**WHAT YOU SHOULD DO:** Needed from the data below: every line from the one with "Viewport: 700px width, 1233px height." up to and including the one with "Click the Personalisieren", repeated exactly and with nothing else.

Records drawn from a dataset
════
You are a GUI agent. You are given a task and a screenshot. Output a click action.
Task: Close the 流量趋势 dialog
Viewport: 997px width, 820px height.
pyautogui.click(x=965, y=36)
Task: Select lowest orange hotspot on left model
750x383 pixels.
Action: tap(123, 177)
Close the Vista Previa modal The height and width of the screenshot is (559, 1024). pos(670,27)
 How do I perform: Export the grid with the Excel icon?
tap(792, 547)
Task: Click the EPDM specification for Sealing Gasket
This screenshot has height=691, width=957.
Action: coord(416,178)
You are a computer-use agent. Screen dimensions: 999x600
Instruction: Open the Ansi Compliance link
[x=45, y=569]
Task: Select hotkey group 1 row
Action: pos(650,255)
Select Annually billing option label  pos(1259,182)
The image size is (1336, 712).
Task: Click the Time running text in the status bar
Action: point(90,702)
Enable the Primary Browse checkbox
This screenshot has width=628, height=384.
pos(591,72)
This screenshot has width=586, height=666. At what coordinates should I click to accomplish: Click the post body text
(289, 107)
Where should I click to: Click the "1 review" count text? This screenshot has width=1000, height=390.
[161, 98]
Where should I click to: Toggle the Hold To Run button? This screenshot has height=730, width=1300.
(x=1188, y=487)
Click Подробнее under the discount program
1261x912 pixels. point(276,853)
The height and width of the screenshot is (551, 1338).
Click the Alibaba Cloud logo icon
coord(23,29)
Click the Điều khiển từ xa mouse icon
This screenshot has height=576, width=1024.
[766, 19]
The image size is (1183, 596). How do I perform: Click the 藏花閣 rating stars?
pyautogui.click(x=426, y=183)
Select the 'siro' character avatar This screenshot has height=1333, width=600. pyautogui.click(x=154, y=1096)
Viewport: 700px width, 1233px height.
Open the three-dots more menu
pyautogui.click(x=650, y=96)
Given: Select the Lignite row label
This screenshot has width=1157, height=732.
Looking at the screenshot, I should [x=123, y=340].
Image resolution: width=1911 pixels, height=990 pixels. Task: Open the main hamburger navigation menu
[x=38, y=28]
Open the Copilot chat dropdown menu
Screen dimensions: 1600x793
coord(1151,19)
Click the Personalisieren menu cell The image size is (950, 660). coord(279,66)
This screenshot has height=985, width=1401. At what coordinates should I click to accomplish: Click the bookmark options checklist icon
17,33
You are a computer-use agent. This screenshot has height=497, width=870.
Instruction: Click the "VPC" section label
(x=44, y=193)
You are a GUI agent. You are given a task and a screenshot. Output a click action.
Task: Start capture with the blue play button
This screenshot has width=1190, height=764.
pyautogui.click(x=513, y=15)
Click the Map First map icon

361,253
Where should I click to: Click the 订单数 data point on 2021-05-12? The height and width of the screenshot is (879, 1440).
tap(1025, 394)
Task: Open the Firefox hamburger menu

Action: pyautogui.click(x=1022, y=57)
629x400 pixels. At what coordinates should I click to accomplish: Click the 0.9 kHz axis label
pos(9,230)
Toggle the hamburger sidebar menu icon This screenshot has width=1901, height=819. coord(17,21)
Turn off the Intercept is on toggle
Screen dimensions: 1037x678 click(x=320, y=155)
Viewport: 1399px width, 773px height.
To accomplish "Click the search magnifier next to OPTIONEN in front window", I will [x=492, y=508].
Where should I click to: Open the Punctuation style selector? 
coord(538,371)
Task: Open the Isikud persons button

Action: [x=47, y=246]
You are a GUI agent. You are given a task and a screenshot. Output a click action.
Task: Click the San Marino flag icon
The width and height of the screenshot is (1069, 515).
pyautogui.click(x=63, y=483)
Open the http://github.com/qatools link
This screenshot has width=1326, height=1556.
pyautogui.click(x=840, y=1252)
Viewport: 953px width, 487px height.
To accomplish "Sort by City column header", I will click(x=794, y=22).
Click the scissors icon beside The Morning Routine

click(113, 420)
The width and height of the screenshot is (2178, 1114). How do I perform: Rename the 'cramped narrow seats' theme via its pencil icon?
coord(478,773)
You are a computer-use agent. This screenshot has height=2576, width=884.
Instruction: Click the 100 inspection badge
════
**THE ANSWER:**
Viewport: 700px width, 1233px height.
Open the three-dots more menu
pyautogui.click(x=650, y=96)
Given: Select the Lignite row label
This screenshot has width=1157, height=732.
Looking at the screenshot, I should [x=123, y=340].
Image resolution: width=1911 pixels, height=990 pixels. Task: Open the main hamburger navigation menu
[x=38, y=28]
Open the Copilot chat dropdown menu
Screen dimensions: 1600x793
coord(1151,19)
Click the Personalisieren menu cell The image size is (950, 660). coord(279,66)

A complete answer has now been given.